For IV surface remediation after the timestamp-preservation fix:

  1. Back up or export Cloud SQL before changing historical rows.
  2. Deploy the backend migration and snapshotter fix.
  3. Re-run iv_surface snapshots for affected currencies/dates, for example through the admin snapshot route for recent dates or back-end/backfill.py --types iv_surface for a controlled historical range.
  4. Confirm iv_surface_snapshots has distinct source timestamps per day and that probability API responses report density_quality.state = ok.
  5. If Amberdata retention prevents rebuilding older dates, treat those historical probability outputs as unavailable/degraded rather than using mixed surfaces.

Trade P&L blank

This may be correct. P&L should remain blank when required valuation inputs are missing or untrustworthy.
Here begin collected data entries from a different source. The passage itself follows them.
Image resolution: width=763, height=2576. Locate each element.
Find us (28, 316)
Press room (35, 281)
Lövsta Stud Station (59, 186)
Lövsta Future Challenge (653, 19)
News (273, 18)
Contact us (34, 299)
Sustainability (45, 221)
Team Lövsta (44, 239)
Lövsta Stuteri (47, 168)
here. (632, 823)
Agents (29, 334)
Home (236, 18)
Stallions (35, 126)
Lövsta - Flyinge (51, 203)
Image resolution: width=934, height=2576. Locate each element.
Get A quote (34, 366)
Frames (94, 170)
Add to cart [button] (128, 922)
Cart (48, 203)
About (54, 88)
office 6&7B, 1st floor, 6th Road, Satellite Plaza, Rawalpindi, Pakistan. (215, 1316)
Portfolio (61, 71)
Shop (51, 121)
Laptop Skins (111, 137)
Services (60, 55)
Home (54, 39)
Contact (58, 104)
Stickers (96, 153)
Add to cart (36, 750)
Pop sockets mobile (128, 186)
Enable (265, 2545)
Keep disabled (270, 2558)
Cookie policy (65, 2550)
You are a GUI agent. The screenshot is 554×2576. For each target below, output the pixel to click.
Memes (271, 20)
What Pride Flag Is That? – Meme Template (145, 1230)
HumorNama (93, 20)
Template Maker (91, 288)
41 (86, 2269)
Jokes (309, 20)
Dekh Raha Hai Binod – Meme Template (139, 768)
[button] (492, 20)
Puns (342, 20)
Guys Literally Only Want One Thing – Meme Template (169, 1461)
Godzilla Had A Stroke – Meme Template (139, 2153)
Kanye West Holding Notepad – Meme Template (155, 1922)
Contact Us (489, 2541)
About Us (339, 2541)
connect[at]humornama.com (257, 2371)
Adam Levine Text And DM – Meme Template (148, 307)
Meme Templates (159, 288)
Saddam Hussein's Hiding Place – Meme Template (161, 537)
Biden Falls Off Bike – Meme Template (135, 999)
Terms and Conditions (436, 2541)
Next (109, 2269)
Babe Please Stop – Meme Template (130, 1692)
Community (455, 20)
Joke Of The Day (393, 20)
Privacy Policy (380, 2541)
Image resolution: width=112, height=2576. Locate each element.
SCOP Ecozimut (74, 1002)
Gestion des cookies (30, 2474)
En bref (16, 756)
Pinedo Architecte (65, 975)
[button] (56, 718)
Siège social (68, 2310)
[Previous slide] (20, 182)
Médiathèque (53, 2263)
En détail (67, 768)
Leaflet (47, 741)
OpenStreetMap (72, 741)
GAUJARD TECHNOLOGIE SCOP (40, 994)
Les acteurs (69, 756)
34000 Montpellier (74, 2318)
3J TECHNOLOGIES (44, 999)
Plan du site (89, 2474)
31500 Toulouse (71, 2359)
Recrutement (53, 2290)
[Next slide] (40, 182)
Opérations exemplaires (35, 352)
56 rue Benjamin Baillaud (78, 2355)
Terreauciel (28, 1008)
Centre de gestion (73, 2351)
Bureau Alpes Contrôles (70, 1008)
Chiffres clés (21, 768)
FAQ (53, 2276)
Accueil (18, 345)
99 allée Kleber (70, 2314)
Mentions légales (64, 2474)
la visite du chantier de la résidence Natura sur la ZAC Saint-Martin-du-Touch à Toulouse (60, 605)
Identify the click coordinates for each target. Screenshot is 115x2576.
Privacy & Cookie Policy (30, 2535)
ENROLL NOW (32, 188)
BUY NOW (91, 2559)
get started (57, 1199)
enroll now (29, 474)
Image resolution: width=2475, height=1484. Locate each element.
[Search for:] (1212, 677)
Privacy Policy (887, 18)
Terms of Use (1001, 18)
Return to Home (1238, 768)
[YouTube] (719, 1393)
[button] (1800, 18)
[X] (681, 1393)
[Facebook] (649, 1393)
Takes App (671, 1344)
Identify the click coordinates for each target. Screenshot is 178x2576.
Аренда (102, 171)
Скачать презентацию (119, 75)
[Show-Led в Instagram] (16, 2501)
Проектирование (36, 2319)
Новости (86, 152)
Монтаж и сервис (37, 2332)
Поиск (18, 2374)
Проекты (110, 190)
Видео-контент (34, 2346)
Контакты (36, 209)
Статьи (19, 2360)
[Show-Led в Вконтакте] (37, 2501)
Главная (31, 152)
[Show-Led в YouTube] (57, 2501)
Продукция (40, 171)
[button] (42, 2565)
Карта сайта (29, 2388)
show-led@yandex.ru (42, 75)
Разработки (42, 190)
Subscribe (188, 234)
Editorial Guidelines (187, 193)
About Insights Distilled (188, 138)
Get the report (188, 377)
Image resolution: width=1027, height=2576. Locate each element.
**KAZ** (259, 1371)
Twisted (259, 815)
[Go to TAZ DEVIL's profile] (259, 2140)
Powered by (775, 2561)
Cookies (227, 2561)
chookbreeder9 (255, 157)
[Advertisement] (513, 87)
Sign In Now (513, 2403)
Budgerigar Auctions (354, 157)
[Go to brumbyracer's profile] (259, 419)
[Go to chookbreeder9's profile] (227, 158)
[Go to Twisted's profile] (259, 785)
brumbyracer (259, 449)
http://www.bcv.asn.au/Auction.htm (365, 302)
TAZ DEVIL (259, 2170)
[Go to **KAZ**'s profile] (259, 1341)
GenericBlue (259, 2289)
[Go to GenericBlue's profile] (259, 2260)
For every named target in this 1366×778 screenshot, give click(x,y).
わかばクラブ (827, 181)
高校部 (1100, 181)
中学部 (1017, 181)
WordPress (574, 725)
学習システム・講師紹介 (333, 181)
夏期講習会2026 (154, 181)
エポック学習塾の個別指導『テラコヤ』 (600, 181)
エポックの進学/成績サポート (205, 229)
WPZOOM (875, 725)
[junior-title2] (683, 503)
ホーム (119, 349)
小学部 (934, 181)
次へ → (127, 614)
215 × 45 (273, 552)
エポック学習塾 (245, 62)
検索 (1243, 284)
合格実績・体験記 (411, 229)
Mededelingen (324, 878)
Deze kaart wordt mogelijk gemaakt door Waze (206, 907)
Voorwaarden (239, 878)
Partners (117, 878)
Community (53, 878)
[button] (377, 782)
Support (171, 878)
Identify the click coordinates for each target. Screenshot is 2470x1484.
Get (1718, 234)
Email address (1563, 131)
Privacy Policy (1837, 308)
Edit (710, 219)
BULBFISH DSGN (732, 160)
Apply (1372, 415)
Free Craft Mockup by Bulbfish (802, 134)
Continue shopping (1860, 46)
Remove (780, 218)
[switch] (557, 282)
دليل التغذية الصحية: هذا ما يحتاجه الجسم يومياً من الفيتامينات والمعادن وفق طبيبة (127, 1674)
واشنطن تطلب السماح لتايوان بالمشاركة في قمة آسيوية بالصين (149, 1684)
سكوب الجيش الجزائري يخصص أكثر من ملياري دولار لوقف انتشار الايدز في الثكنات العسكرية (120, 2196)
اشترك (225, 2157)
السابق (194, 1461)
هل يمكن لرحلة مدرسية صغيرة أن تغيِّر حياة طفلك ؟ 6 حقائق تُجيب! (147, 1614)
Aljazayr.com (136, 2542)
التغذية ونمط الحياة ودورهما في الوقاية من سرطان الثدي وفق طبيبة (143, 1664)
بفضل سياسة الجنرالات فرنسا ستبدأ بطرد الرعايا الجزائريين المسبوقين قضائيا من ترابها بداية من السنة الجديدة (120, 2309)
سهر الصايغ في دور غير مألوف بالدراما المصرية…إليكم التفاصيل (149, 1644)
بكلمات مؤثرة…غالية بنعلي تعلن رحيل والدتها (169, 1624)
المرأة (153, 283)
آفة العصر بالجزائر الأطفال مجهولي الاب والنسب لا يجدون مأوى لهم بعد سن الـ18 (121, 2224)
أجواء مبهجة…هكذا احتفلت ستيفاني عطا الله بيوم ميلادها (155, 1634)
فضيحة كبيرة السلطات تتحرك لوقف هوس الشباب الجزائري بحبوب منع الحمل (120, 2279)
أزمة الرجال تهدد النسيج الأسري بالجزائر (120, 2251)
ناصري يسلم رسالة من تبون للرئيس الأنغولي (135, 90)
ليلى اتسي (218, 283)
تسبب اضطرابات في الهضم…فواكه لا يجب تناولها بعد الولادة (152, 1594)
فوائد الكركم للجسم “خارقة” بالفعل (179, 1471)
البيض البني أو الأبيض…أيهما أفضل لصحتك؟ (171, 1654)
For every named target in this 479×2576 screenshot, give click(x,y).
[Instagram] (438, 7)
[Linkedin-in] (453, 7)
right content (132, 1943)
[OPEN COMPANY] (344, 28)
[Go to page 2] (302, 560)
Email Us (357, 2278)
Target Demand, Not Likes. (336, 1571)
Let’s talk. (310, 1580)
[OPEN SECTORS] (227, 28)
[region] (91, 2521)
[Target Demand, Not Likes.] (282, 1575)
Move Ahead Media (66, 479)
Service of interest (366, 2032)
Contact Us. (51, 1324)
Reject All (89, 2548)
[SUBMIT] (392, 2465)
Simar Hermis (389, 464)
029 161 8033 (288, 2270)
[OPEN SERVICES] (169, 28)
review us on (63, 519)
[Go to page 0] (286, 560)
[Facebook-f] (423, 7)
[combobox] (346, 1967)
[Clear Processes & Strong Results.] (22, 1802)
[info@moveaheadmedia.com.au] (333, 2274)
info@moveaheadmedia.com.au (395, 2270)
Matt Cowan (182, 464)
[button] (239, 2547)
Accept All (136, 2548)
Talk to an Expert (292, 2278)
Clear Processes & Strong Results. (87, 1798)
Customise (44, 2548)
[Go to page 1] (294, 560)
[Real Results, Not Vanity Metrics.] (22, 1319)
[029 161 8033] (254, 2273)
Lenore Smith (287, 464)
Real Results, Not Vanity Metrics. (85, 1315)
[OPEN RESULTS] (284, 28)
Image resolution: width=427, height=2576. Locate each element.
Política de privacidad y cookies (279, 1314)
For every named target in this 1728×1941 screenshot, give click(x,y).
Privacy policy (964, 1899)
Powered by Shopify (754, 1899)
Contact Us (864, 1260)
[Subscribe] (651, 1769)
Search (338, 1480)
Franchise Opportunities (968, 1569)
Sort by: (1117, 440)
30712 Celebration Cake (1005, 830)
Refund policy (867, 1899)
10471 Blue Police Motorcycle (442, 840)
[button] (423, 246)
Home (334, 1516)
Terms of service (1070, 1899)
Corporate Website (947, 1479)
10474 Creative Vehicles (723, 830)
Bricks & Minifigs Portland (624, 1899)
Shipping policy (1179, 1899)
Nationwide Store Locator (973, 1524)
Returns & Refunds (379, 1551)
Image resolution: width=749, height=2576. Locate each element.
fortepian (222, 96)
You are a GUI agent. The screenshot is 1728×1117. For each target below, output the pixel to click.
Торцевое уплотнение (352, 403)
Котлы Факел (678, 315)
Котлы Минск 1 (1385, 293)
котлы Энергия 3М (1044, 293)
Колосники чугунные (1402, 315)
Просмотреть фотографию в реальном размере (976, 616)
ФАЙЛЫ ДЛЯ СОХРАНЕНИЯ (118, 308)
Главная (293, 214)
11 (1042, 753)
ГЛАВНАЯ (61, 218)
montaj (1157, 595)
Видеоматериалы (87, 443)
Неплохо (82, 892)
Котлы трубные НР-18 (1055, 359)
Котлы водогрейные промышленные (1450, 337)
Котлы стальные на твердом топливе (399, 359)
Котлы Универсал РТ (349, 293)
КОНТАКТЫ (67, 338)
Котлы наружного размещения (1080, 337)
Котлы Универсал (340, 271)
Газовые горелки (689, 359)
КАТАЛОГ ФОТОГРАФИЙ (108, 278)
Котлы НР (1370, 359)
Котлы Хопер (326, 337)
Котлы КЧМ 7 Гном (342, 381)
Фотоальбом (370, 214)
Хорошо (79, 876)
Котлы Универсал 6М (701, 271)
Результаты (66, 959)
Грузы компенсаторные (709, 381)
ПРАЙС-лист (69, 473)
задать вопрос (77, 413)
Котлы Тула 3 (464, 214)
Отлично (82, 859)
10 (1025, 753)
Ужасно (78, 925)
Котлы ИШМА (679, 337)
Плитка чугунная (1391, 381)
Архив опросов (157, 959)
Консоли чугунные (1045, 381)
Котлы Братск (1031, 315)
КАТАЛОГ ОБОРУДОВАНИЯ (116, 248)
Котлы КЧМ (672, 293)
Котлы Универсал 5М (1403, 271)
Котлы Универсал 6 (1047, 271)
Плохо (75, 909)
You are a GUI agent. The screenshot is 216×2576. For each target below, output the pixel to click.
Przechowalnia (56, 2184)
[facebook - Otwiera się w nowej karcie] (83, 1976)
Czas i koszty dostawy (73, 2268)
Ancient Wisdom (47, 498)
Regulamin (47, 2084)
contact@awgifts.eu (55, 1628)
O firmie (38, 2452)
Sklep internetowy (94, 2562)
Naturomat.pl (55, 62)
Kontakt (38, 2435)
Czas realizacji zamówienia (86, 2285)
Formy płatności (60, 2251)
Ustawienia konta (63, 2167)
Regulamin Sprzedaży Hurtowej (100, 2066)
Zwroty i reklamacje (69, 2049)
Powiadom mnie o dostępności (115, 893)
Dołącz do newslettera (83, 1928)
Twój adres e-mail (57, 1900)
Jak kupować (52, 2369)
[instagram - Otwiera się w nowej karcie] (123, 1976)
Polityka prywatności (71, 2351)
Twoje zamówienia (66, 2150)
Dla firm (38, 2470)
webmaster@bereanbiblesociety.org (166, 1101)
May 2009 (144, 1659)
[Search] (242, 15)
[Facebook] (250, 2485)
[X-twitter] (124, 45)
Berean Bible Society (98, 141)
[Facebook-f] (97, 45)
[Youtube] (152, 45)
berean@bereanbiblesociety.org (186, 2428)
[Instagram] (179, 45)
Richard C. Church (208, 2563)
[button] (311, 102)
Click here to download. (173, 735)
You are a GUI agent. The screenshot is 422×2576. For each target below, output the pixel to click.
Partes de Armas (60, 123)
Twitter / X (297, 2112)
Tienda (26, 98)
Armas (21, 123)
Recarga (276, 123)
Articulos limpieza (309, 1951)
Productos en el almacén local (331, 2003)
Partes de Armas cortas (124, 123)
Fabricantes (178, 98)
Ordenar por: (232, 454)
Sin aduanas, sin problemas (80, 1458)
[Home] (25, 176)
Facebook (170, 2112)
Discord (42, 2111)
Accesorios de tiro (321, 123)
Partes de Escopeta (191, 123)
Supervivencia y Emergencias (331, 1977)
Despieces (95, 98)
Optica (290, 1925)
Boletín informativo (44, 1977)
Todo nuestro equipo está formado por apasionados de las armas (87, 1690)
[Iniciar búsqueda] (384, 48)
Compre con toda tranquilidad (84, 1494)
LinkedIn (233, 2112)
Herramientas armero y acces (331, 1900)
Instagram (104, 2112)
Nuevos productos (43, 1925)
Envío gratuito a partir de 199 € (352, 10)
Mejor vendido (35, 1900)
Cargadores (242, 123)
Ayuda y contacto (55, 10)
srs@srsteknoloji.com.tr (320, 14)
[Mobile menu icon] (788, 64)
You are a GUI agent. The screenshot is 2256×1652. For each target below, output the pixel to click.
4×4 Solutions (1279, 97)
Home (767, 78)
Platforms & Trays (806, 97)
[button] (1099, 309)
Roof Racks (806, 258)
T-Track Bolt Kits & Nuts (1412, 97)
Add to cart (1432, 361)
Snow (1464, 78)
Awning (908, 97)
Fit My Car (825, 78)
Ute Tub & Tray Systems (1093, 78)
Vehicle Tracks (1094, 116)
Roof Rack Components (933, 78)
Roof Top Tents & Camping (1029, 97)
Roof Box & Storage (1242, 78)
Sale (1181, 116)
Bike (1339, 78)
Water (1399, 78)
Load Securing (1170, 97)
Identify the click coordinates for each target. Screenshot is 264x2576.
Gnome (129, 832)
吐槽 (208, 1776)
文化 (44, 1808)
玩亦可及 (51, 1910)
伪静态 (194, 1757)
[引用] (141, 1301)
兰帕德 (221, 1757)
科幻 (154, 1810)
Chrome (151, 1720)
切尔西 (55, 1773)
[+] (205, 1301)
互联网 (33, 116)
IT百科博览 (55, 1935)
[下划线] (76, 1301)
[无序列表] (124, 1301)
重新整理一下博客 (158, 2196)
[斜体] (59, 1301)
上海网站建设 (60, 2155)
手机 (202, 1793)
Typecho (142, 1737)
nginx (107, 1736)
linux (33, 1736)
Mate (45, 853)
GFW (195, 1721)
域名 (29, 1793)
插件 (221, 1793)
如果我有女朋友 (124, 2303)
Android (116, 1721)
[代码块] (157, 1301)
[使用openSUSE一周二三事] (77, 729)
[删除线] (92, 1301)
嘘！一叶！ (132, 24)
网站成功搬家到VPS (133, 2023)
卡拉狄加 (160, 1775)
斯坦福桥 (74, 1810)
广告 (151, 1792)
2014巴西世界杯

For Alpha rows, current known missing inputs include:

  • traded_iv
  • spot_at_trade
  • sourced execution-time bid/ask quote for the exact MSTR/COIN option contract
  • sourced forward mark for the exact MSTR/COIN option contract and horizon
  • authoritative realized P&L or validated lifecycle accounting

Production Incident Rule

If the dashboard shows a number that appears wrong, prioritize data accuracy over availability:

  1. Identify source endpoint/table.
  2. Check raw payload or DB row.
  3. Check normalization and unit conversion.
  4. Check UI formatting.
  5. If source or calculation cannot be verified, hide/blank the number rather than guessing.